_Short exercise_.
Write out the lines of the records as a numbered list, from the line containing "Image resolution: width=640" through the last line of the records, and leave out any blank lines. Don't include the pictures.

_Extracted information_.
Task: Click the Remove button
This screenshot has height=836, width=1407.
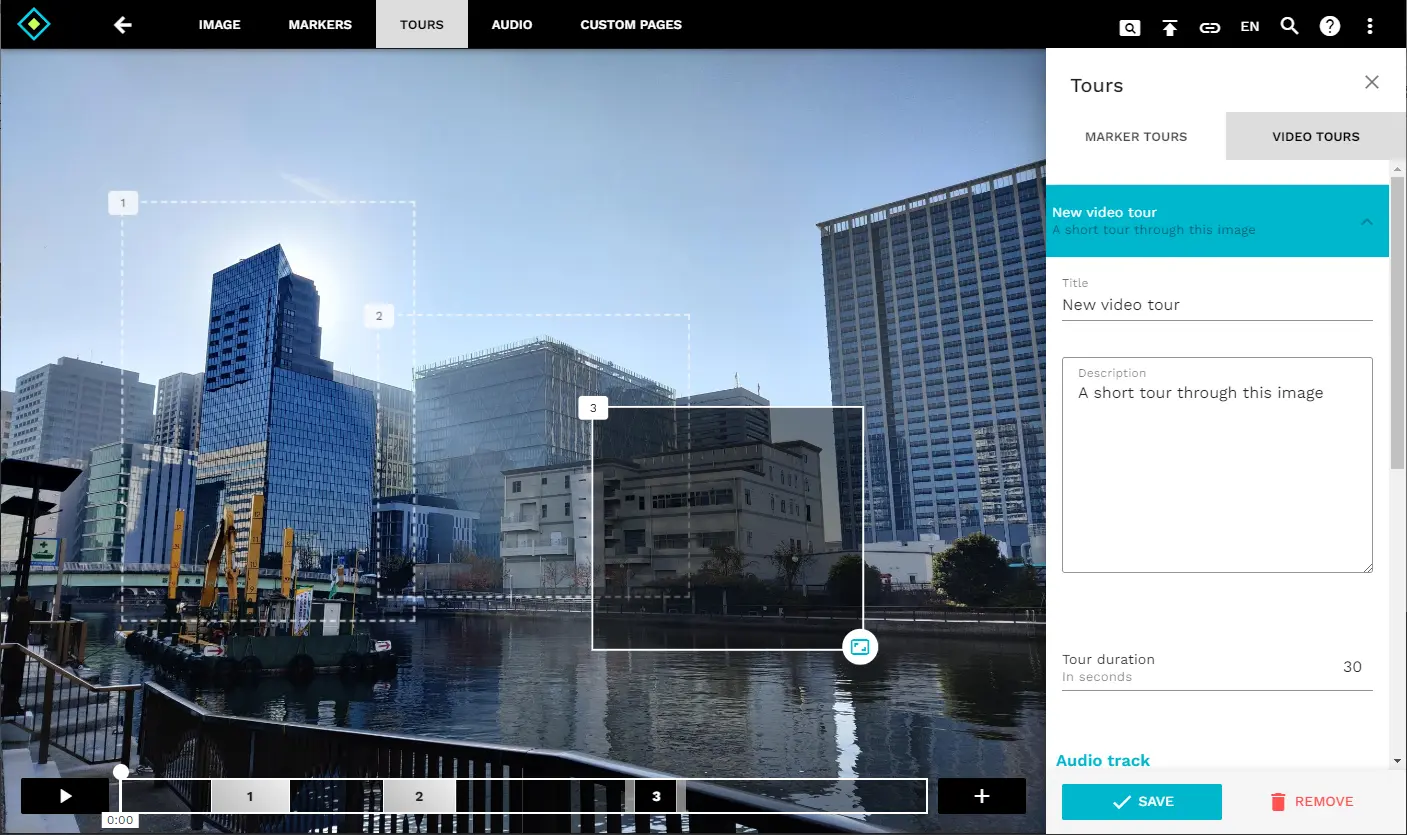Action: [x=1311, y=801]
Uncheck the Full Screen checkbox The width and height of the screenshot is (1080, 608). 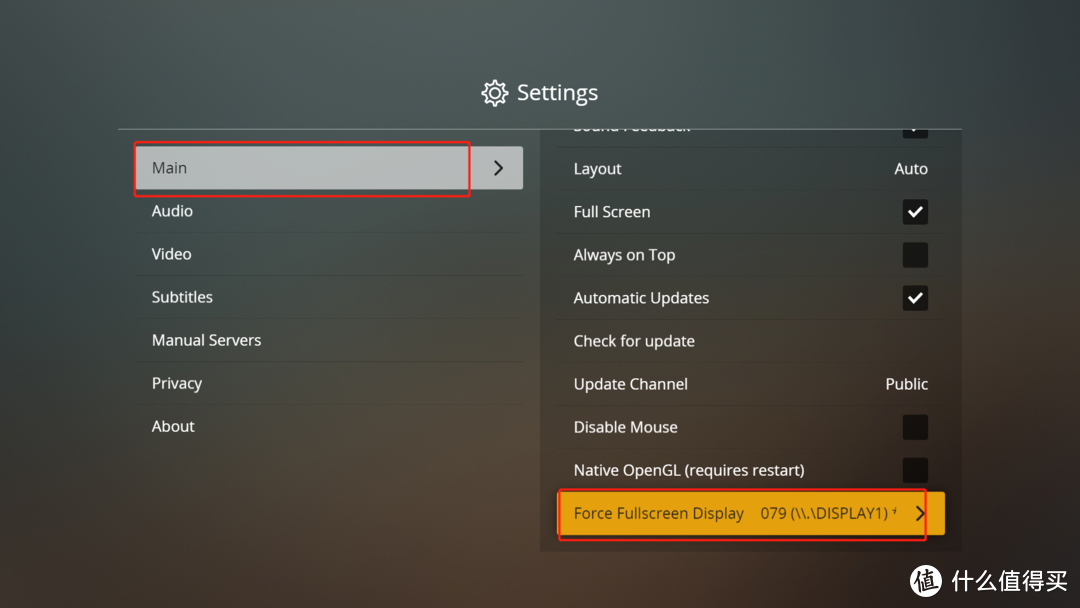(915, 212)
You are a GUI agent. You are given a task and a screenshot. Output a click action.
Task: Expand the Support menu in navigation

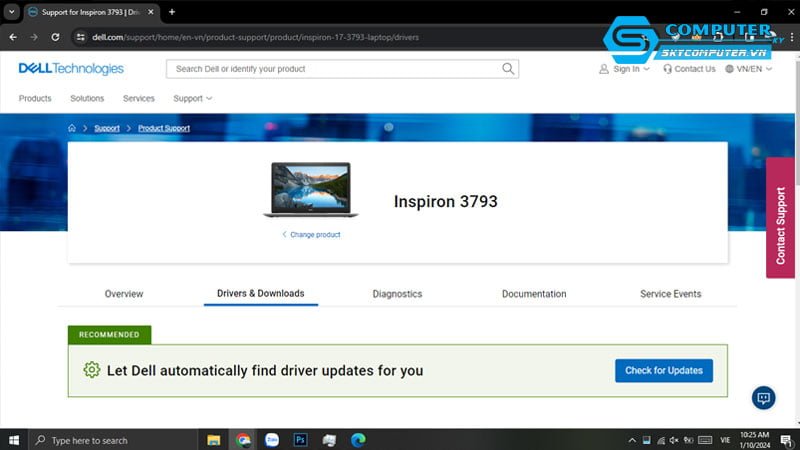[192, 98]
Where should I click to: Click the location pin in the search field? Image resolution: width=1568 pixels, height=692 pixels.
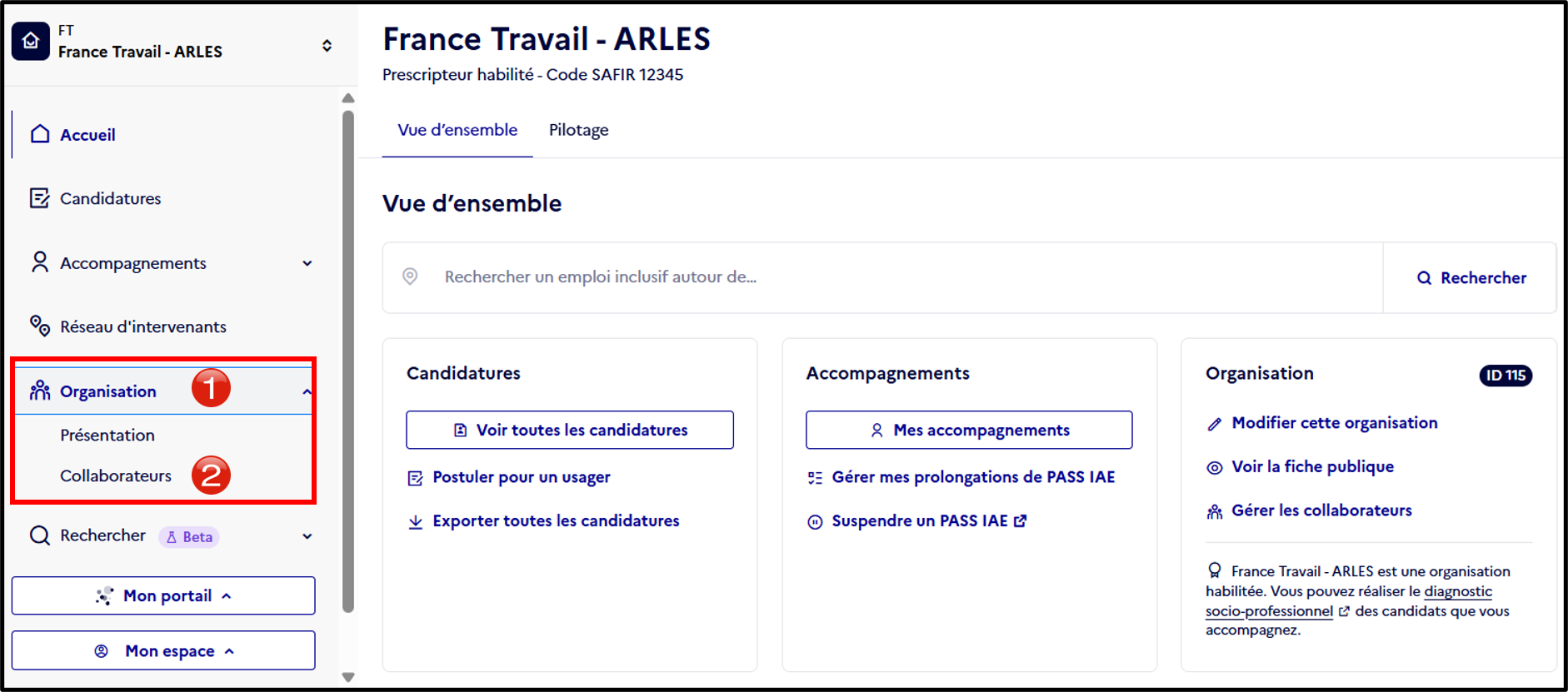410,276
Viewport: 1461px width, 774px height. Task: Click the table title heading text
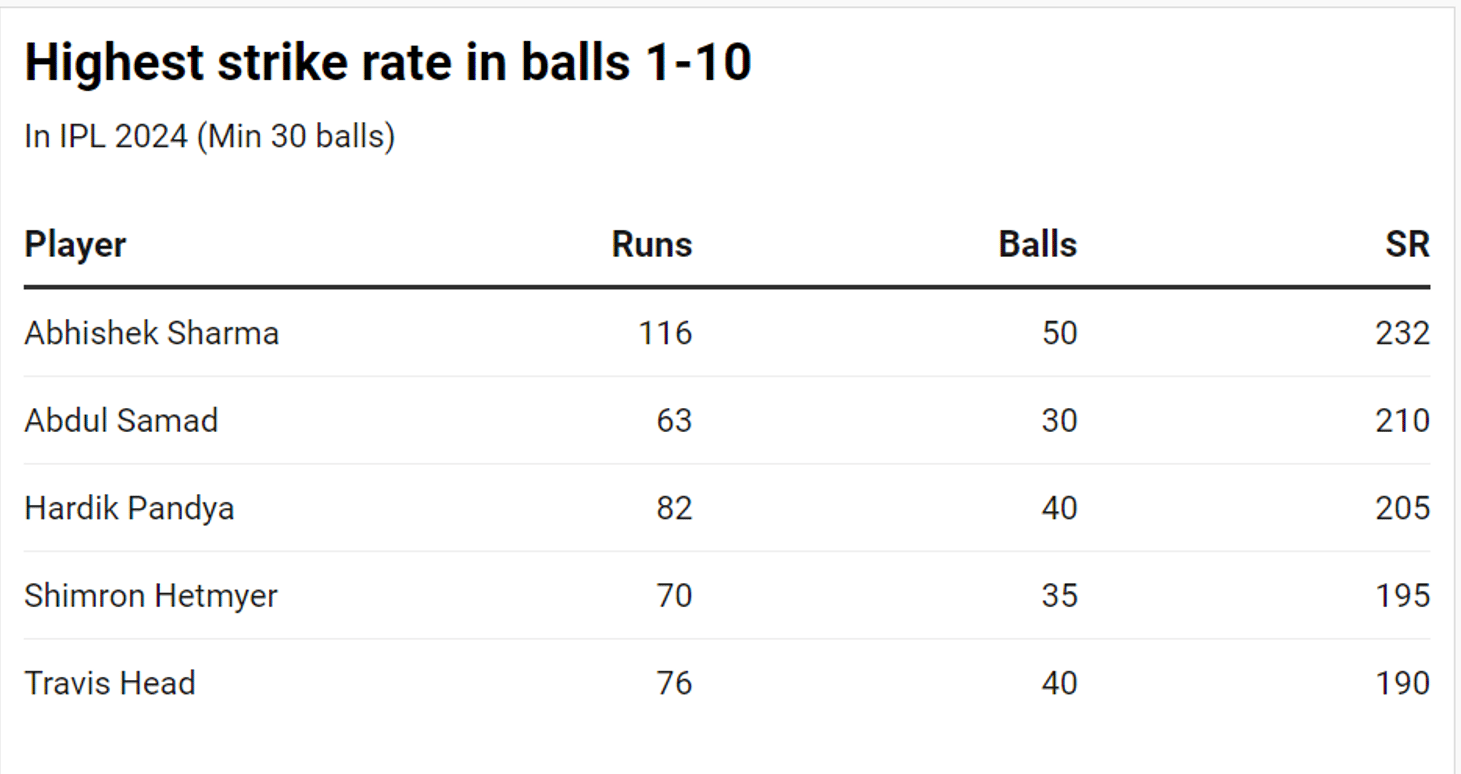388,64
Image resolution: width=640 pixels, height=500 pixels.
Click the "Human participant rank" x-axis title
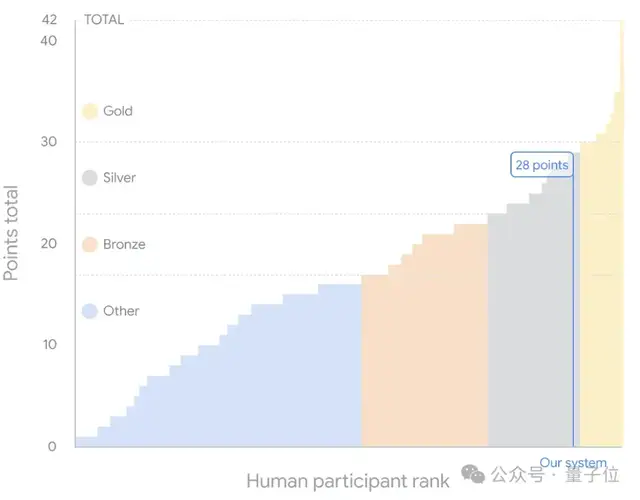point(348,482)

_Written answer_.
1. Image resolution: width=640 pixels, height=500 pixels.
2. Click the "Human participant rank" x-axis title
3. point(348,482)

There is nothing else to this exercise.